## Selected text
================================

Managing decision-making during this ongoing chaotic, high-risk crisis has required teamwork, communication and flexibility. At Signature, we’ve used a system of cascaded daily huddles to manage operational excellence for years. Information and problems flow quickly to the appropriate decision makers and is supplemented with a organization-wide safety huddle. We have continued this daily process to ensure frequent communication and problem-solving. Brockton Hospital also schedules routine daily meetings in the incident command center with operational groups to coordinate problem solving and to coordinate implementation of decisions.

We’ve added a COVID steering team led by our VP of Quality to this routine communication process. This group meets on Monday, Wednesday and Friday and includes infectious disease, ambulatory physicians, nursing, select operational leaders, emergency, critical care and hospitalist physicians, purchasing, finance, and executive leadership. During the week, a number of people talk to other organizations (peers, state and local authorities), read the latest reports on the web, and review our current situation (including resource constraint), raising issues that might alter current protocols.

================================

Dataset excerpts:
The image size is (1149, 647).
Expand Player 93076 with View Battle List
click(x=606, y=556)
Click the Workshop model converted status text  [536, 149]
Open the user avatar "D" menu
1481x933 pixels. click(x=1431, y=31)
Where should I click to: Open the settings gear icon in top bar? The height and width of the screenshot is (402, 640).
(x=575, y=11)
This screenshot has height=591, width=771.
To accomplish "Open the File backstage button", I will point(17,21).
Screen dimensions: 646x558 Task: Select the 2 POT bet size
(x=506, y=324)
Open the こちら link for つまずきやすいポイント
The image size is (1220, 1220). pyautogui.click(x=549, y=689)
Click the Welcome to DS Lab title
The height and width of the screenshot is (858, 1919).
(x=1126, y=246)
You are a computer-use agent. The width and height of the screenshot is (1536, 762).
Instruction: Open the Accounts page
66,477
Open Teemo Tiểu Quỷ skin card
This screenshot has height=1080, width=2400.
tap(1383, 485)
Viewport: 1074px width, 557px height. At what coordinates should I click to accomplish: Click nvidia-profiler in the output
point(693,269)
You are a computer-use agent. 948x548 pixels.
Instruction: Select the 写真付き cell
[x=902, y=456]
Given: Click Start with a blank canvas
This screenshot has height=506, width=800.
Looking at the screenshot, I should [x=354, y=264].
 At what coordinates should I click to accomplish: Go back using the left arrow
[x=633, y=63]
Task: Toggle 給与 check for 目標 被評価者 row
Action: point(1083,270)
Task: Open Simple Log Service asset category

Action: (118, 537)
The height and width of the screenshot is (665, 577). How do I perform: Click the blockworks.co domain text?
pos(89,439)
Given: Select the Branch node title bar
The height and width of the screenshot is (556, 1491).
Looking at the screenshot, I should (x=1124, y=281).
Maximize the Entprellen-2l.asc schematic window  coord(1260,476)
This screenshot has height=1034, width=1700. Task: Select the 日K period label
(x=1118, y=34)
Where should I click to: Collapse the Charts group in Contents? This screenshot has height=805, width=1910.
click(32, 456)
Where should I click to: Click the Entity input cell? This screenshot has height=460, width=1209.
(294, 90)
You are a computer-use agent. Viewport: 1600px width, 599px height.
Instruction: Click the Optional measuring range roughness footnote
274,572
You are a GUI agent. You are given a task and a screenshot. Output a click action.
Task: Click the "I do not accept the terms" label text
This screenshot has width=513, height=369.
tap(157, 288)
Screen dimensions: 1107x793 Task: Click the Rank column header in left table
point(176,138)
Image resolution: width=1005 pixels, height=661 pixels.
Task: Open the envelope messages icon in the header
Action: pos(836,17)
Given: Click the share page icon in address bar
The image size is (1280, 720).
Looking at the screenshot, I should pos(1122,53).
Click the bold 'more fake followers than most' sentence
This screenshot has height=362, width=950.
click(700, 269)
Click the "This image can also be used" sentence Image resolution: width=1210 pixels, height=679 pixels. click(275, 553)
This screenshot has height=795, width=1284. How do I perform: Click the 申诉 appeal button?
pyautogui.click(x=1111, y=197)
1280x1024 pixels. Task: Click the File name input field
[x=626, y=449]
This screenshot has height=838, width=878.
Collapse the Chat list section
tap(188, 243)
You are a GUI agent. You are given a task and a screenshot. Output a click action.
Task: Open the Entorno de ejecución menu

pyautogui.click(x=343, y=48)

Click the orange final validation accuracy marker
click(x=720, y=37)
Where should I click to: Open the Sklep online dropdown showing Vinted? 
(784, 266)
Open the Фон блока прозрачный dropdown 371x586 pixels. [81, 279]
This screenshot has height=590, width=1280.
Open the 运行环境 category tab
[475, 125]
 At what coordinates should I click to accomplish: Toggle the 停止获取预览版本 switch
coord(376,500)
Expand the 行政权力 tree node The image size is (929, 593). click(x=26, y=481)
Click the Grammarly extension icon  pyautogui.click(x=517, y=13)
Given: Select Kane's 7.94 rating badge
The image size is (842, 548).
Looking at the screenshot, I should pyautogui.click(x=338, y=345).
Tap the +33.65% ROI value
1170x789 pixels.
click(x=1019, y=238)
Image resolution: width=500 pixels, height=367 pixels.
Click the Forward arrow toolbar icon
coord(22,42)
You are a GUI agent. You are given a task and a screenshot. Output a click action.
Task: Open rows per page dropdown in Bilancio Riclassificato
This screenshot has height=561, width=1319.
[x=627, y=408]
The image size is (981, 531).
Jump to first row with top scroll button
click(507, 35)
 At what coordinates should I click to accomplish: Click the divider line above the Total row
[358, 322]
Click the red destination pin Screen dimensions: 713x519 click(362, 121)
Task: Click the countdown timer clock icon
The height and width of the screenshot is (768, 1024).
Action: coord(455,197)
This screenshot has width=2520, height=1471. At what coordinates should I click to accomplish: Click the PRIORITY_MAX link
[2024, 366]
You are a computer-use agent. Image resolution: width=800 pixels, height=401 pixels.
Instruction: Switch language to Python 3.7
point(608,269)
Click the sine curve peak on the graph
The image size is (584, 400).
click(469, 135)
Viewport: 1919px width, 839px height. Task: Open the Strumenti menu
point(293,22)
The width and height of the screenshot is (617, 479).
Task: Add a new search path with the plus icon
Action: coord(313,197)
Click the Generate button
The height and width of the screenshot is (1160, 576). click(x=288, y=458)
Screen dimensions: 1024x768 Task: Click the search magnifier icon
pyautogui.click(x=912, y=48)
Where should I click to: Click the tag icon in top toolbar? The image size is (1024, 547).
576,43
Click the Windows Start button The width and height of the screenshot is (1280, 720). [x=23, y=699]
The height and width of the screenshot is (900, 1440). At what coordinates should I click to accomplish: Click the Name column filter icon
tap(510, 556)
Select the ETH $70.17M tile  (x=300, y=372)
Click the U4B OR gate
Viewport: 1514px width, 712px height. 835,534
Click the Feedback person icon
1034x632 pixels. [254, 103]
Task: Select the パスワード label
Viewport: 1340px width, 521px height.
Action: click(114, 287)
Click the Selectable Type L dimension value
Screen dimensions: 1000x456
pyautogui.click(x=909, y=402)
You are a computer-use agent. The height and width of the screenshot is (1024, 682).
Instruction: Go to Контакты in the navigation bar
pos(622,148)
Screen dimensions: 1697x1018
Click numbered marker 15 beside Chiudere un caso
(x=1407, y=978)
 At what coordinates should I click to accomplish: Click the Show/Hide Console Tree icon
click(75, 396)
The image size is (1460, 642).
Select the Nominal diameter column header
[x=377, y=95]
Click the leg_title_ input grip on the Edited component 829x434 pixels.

================================

## Task objective
Write what comes next in the passage on crisis decision-making at Signature, picking up after its last sentence.

## Exercise response
This steering committee develops an agenda from this variety of inputs and tasks work groups to study issues and finalizes all major decisions regarding protocol changes. All stakeholders including employees, medical staff, board members and political leaders receive a daily CEO update of the ongoing situation, including any practice changes. On Friday the CEO Update references all of the changed protocols implemented during the week and references with links to more detail. We also added a location on our intranet for COVID policies and procedures to make them easy to reference.